**What you have to do**
As an exercise, copy out the entries exactly as written.

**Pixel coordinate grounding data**
++++
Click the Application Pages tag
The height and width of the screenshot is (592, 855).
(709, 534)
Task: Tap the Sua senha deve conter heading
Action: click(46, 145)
++++
**Answer to the problem**
Click the Application Pages tag
The height and width of the screenshot is (592, 855).
(709, 534)
Task: Tap the Sua senha deve conter heading
Action: click(46, 145)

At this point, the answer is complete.